Start of Dataset records

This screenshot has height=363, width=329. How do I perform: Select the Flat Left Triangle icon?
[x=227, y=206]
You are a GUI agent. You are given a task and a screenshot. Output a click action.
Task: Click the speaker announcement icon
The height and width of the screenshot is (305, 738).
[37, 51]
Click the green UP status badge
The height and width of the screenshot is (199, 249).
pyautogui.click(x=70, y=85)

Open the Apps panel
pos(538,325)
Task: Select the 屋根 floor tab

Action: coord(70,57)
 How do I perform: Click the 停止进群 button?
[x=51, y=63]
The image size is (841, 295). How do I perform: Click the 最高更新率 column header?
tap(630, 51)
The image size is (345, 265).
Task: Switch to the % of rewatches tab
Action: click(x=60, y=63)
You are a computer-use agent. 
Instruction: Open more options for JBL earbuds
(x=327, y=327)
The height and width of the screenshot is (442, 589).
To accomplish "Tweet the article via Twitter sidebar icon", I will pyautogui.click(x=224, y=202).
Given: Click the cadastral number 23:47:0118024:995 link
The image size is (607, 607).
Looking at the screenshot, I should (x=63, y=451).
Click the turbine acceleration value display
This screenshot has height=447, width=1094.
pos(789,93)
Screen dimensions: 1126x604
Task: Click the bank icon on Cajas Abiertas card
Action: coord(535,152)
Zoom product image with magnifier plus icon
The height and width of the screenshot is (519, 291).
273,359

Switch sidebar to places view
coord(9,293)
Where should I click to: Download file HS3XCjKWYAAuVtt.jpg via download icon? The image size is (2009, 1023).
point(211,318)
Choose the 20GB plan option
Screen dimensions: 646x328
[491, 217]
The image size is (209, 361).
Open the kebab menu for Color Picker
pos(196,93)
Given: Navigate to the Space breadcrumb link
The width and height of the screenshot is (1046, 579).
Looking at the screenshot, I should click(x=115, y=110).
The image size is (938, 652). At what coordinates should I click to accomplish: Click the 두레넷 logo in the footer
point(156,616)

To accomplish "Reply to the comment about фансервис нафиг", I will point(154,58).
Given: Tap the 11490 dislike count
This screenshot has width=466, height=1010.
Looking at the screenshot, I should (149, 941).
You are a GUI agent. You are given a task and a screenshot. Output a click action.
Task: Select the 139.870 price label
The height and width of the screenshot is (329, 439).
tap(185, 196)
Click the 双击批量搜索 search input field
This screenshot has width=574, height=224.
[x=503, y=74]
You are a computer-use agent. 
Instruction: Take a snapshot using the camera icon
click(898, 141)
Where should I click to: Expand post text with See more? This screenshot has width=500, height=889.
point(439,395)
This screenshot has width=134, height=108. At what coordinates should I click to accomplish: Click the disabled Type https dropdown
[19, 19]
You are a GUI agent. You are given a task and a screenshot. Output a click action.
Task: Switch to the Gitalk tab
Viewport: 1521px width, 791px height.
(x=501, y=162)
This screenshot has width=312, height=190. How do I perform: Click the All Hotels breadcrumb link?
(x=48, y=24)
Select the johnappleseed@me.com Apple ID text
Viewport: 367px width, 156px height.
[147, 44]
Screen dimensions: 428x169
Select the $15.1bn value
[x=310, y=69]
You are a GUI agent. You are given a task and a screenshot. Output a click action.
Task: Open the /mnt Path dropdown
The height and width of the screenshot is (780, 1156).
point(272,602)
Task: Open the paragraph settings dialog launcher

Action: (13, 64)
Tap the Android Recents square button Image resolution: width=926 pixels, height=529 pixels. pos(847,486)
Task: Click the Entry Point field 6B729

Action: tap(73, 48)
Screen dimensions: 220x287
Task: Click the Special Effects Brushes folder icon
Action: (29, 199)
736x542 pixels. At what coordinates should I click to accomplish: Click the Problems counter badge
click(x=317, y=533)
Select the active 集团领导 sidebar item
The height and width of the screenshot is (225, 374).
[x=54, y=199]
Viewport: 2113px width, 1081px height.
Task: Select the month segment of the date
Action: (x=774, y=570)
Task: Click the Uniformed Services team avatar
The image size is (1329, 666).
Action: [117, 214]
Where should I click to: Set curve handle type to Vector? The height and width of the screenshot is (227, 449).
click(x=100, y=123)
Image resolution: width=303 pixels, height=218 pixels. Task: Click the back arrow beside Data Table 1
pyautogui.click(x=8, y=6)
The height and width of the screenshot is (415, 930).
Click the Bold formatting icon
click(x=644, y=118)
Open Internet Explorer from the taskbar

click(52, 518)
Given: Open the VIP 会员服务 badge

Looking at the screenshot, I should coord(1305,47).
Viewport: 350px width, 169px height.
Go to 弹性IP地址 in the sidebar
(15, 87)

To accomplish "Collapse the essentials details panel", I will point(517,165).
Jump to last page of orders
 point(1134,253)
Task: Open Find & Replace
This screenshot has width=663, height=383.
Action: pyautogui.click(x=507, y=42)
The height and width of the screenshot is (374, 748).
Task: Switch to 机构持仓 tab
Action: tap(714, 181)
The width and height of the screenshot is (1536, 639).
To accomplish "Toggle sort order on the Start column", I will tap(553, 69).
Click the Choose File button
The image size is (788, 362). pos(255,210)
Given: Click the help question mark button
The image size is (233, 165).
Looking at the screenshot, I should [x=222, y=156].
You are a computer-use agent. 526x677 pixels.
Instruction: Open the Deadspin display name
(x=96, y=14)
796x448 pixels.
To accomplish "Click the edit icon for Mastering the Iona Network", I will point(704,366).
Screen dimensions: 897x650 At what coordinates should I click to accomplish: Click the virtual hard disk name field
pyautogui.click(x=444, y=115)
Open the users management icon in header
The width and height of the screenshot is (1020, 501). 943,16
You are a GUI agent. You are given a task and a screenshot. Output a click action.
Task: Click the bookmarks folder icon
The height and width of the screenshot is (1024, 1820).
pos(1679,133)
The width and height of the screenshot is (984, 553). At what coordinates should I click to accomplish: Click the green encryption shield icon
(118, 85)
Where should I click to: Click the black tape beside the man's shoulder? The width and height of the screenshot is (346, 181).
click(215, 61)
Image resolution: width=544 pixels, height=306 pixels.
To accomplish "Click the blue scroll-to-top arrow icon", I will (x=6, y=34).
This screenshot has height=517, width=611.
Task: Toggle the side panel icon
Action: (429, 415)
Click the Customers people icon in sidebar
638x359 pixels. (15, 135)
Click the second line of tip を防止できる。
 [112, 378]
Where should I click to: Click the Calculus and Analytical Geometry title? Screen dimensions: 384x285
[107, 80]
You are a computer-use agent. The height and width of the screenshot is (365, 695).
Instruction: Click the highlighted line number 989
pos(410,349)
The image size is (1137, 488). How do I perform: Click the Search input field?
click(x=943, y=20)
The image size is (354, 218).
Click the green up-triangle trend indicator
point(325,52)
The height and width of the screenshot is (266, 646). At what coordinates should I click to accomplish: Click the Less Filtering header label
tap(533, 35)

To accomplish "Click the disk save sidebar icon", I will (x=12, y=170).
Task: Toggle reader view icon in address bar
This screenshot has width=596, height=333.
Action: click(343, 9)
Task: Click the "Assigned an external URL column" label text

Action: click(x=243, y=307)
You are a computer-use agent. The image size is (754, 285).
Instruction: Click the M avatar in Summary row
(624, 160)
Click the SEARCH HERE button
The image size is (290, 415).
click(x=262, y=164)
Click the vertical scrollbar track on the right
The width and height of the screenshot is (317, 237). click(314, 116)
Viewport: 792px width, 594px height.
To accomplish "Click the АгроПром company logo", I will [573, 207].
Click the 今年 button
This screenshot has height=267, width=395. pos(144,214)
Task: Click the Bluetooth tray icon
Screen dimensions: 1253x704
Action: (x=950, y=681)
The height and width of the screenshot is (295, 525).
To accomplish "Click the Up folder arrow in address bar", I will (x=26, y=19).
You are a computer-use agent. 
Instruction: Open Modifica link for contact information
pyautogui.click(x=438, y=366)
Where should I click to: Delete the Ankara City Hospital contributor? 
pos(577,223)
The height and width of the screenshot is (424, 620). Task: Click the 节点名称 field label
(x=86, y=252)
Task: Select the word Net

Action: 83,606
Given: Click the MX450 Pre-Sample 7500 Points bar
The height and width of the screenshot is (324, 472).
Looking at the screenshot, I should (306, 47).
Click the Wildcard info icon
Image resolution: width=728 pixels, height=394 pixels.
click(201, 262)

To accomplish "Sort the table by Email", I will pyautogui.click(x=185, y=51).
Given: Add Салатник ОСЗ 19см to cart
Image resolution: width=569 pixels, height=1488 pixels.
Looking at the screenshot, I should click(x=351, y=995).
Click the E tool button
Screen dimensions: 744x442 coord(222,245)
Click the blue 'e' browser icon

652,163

End of Dataset records

Give back precisely the lines above that start at the line containing "Task: Open the /mnt Path dropdown" and end at the line containing "Tap the Android", inclusive. No other lines belong in the output.

**Output of the exercise**
Task: Open the /mnt Path dropdown
The height and width of the screenshot is (780, 1156).
point(272,602)
Task: Open the paragraph settings dialog launcher

Action: (13, 64)
Tap the Android Recents square button Image resolution: width=926 pixels, height=529 pixels. pos(847,486)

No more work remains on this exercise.